It’s been a full last few weeks and my writing brain has been powered down for days on end. Here’s a little tidbit I’ve added to the memoir project this last week…
We all have foils or nemesis at some point in our lives. This may not be true of childhood anymore, but there used to be opportunities galore to pit kids against each other. Contests were one of the prime avenues for this. They motivated us to achieve and pushed us to think and act creatively. My most fierce competitor in every arena of school life was Anna. In 6th grade, when our class spent a music unit learning the recorder, she was always called on for the solo parts. She was an obvious favorite of my burned-out hippie teacher’s. Mrs. Young took a less-work- more-Simon-and-Garfunkel approach to music. While I didn’t mind the tunes, I didn’t need a frizzy-haired troubadour from the past to tell me it was better to be a hammer than a nail. My 1980s childhood was making that abundantly clear.
While I never got called on to sing or trill a solo in music class, the playing field seemed to level out in junior high art class.
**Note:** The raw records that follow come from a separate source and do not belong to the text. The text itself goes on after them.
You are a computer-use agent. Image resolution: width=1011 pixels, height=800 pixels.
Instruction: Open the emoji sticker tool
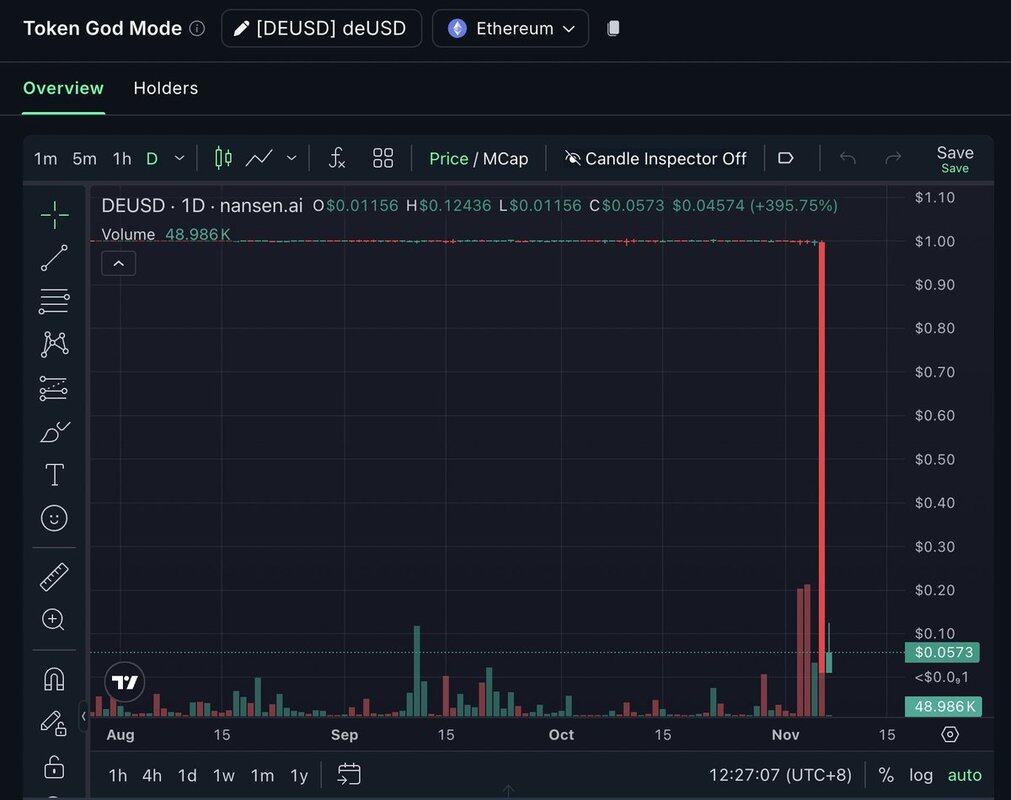[54, 518]
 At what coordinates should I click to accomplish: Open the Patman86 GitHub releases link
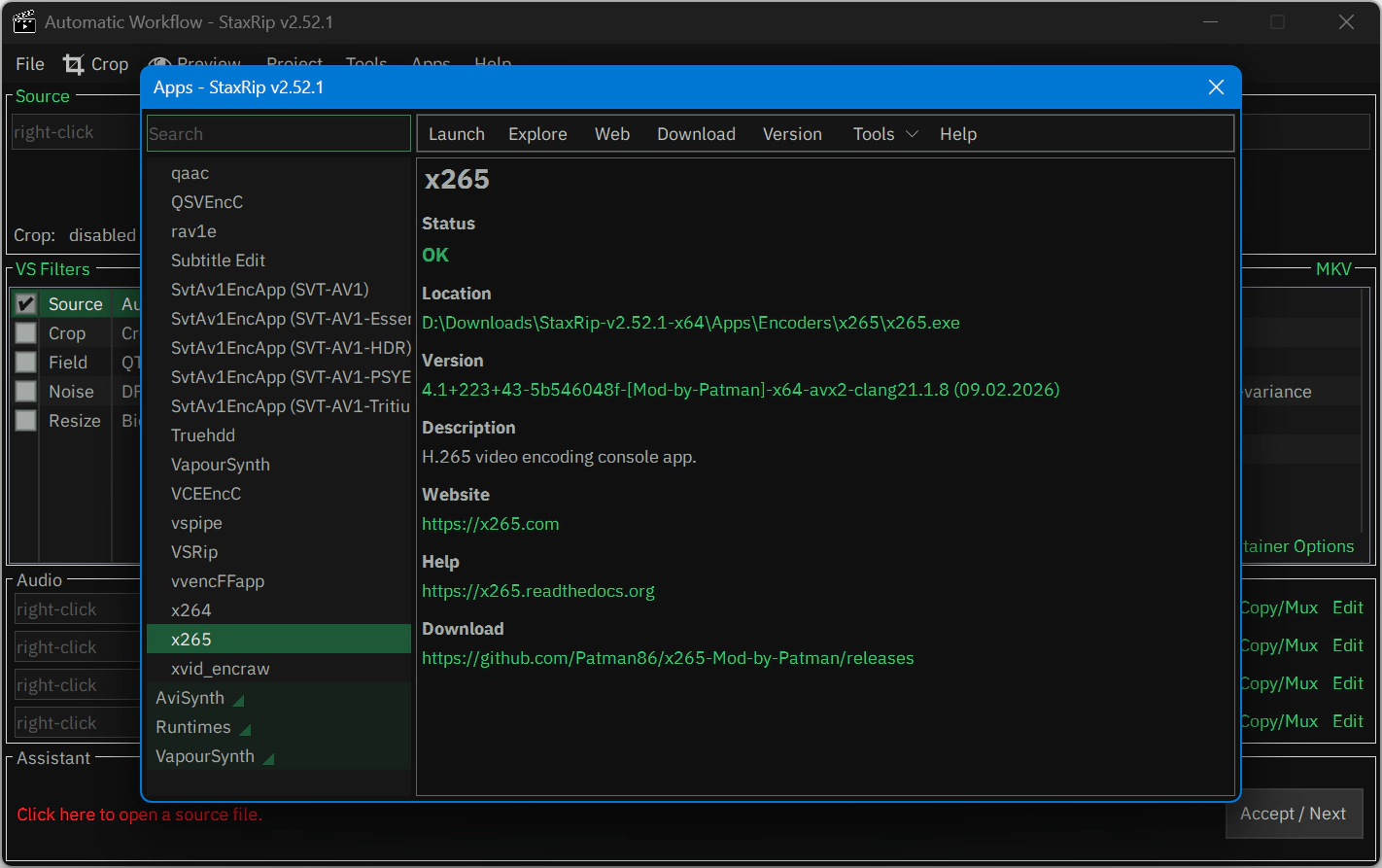pos(668,658)
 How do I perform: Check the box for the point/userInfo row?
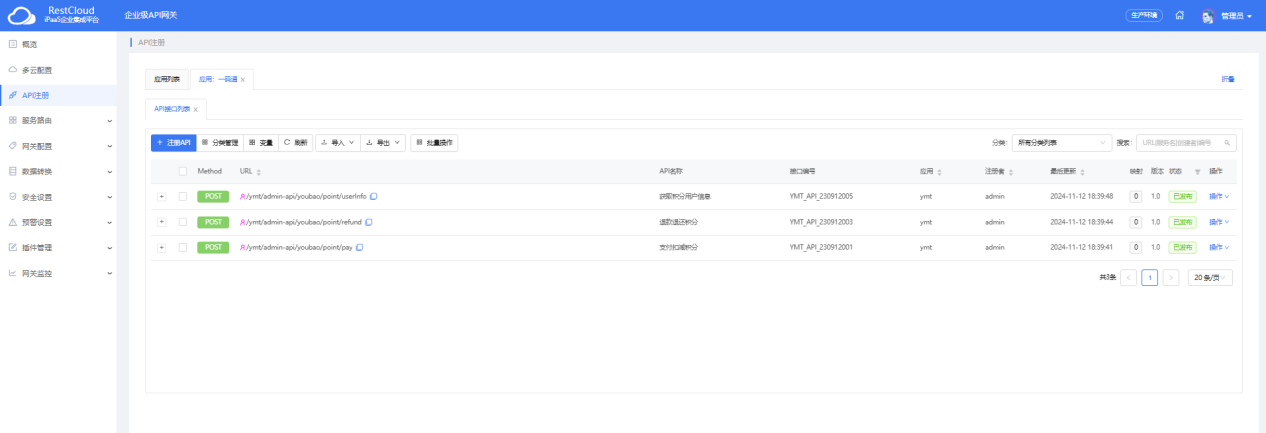click(x=182, y=196)
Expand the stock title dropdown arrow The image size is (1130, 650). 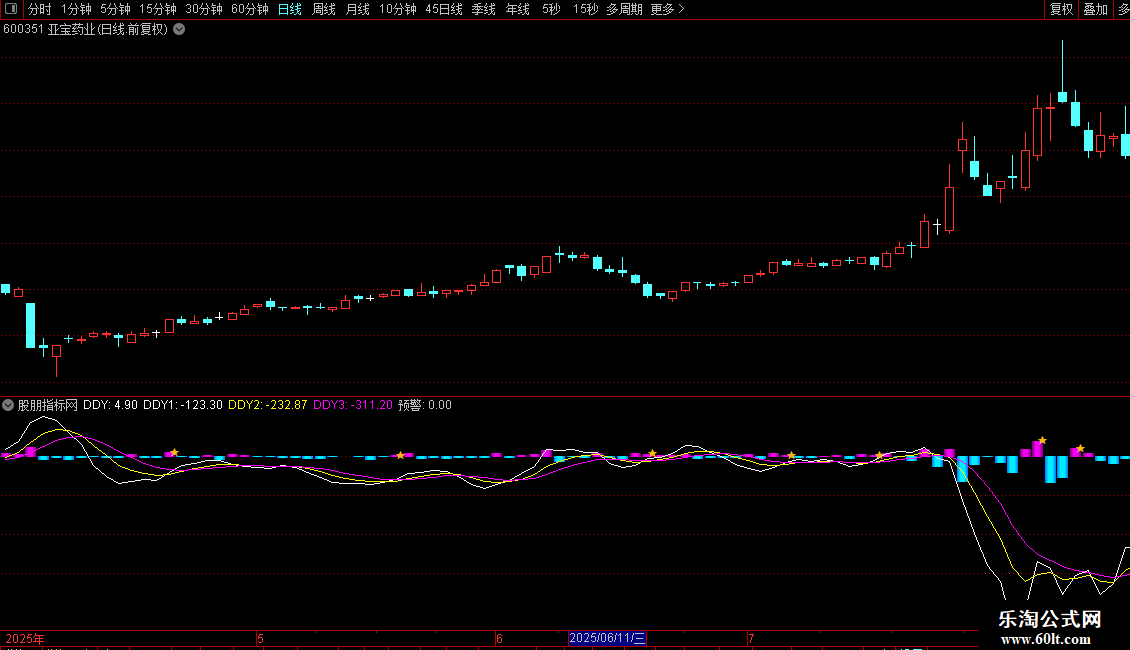[179, 29]
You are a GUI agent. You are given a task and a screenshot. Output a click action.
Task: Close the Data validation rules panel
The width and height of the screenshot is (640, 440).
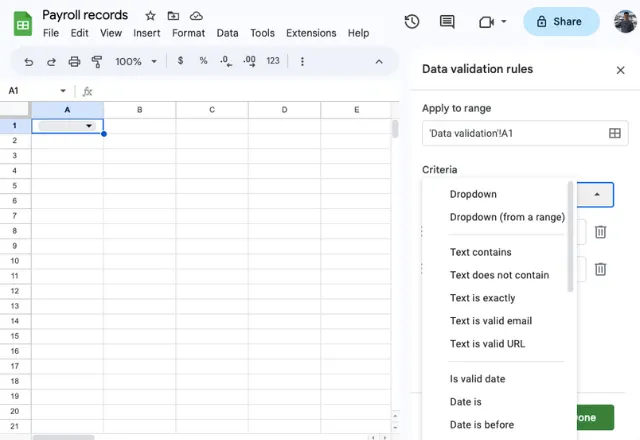pyautogui.click(x=620, y=70)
I could hold my own as long as we weren’t doing perspective drawings, and my bubble letters were epic. We weren’t aspiring Picassos; our expectations were realistically modest. Even so, we gladly answered the territory-wide call to create a design to represent the Yukon at the national Canada Day celebrations in Ottawa every year. A trip to the nation’s capital city for the big party was the prize, and for a kid from the Yukon, that was nearly as exotic as the Bahamas. People in Whitehorse will still drive an hour and a half for a tasty cinnamon bun and something to do. It’s easy to feel stir-crazy up there.
The Canadian flag is famously simple and, I’d like to think, iconic. Our challenge wasn’t to improve upon it but to celebrate the joy and beauty of living as a Canadian through art. Natasha and I took this opportunity as seriously as we could, working with pencil crayons and a blank sheet of paper. Maybe I had unrealistic expectations. I’d won a coloring contest once at the grocery store and received a Hostess chips-themed toboggan, which we promptly destroyed by riding down Dynamite Hill at 40 miles an hour. My pride in finally being recognized for my artistic prowess lasted just as long. I now needed to prove that I could capture the essence of my country in a poster.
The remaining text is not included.